DM tipe 1 tidak dapat dicegah dan siapapun dapat mengalaminya. Di Indonesia penyakit ini pertama kali didiagnosis paling banyak pada kelompok usia 10-14 tahun dengan 403 kasus, kemudian kelompok usia 5-9 tahun dengan 275 kasus, kelompok usia kurang dari 5 tahun dengan 146 kasus, dan paling sedikit adalah usia di atas 15 tahun dengan 25 kasus.
Direktur Pencegahan dan Pengendalian Penyakit Tidak Menular, Kementerian Kesehatan dr. Cut Putri Ariane, M.H.Kes menjelaskan permasalahan DM lainnya di Indonesia adalah terkait terdiagnosis dan tidak terdiagnosisnya penyakit tersebut.
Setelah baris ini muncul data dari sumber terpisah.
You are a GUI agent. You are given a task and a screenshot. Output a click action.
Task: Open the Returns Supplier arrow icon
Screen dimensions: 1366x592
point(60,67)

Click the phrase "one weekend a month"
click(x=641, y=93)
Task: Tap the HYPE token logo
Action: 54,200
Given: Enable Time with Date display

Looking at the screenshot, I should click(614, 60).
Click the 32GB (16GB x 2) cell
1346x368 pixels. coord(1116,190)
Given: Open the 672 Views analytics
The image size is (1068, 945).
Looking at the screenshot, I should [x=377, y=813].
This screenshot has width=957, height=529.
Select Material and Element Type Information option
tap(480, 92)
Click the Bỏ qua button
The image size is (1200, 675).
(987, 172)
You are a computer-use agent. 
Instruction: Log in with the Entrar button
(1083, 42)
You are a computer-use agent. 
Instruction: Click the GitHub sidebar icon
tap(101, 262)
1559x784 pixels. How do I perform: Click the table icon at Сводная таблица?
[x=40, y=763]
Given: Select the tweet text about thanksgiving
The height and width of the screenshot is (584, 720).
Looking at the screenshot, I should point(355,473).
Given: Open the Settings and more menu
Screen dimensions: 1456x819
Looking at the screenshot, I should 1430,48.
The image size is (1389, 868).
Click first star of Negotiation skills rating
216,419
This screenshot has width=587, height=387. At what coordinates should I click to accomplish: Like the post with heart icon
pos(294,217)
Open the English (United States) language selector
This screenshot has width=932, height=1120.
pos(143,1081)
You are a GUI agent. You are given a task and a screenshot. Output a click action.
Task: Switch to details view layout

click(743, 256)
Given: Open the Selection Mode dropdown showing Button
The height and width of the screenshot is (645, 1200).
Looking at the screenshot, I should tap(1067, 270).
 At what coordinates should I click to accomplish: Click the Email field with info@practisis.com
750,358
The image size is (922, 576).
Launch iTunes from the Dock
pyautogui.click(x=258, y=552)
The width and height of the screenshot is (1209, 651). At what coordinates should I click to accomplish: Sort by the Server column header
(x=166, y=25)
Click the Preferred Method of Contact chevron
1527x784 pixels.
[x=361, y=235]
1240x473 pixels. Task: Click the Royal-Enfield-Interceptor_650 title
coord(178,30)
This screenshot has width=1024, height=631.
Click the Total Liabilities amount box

Berdasarkan Riskesdas 2013 dari jumlah penduduk Indonesia ada 6,9% orang dengan DM. Dari jumlah itu, ada 69,6% penyakit DM yang tidak terdiagnosis dan 30,4% terdiagnosis.
Arah kebijakan Kementerian Kesehatan untuk mengatasi penyakit itu lebih diarahkan pada penemuan kasus DM di masyarakat sedini mungkin melalui upaya deteksi dini faktor risiko penyakit tidak menular (PTM) di Pos Pembinaan Terpadu (Posbindu) dan meningkatkan rujukan bagi kasus terduga DM.
”Apabila masyarakat kita patuh mendatangi Posbindu sebulan sekali, saya pikir kasus PTM ini bisa lebih ditekan. Screening untuk diabetes anak dilakukan di rumah sakit, tapi di fasilitas tingkat pertama juga bisa dipantau oleh dokter umum dengan gejala sering haus, banyak makan, banyak kecing, mudah lelah,” kata dr. Cut Putri Ariane.